=== What needs to be done ===
How many lines in the entries below contain the word "header"? Reply with the number alone.

=== Dataset records ===
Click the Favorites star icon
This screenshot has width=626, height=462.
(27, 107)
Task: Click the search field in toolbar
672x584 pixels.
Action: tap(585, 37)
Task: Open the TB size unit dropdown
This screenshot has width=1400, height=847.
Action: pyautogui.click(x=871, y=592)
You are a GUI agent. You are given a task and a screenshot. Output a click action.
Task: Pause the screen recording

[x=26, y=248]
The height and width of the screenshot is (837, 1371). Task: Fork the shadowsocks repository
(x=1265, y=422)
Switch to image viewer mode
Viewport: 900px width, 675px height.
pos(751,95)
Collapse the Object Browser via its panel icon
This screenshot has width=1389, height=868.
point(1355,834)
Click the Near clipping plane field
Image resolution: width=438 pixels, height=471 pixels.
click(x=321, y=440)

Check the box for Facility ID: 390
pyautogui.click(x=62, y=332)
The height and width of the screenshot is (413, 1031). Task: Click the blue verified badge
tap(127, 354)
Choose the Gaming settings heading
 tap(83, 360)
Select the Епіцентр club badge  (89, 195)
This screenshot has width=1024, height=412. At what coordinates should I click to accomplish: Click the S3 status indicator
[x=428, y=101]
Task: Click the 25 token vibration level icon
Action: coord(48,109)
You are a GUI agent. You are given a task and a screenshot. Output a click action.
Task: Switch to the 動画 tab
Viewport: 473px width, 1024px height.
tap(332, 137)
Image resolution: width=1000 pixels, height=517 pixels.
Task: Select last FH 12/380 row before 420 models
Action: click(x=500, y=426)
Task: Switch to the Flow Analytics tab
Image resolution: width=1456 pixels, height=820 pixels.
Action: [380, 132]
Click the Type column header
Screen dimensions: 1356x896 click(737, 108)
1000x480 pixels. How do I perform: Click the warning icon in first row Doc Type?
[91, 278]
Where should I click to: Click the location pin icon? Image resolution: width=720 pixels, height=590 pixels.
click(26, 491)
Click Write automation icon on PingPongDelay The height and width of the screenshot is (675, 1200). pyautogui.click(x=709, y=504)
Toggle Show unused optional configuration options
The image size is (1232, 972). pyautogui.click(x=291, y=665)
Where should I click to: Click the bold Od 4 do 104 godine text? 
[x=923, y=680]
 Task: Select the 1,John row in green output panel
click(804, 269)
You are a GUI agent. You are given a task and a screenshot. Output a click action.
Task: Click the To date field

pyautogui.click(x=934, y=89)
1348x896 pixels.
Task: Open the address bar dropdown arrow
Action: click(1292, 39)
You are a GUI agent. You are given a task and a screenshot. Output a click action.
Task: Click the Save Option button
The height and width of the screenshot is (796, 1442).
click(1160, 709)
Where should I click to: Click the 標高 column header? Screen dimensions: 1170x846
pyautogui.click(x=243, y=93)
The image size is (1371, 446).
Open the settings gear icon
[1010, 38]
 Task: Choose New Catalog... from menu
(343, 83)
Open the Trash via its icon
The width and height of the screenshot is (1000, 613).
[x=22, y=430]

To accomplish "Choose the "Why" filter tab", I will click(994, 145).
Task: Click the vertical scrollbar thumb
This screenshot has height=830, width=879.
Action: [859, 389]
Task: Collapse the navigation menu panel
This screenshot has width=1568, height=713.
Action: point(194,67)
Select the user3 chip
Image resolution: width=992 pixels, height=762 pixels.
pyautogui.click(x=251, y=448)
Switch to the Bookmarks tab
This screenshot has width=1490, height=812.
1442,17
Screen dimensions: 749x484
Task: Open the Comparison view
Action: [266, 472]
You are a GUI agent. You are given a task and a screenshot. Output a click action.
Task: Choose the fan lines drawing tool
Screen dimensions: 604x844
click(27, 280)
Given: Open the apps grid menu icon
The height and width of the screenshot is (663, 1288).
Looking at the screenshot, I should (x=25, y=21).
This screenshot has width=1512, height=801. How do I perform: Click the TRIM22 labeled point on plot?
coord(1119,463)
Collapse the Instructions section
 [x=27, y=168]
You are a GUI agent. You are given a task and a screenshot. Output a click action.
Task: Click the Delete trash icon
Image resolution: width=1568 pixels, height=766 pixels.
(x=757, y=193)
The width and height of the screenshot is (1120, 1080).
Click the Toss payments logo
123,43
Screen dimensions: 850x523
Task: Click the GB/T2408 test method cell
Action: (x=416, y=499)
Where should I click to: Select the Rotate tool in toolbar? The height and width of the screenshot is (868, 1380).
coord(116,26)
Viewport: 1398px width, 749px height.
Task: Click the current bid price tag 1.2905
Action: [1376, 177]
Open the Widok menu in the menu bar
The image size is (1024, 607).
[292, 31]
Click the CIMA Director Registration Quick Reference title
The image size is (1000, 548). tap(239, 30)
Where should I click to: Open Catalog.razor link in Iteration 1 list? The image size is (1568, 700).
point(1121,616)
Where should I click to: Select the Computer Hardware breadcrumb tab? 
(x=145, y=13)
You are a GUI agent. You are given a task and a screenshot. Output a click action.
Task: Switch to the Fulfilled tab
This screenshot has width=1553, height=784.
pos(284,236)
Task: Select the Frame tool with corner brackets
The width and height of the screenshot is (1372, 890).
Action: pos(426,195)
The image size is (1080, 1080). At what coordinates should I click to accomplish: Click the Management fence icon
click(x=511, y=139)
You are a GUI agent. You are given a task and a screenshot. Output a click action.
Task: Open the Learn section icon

=== Answer below ===
2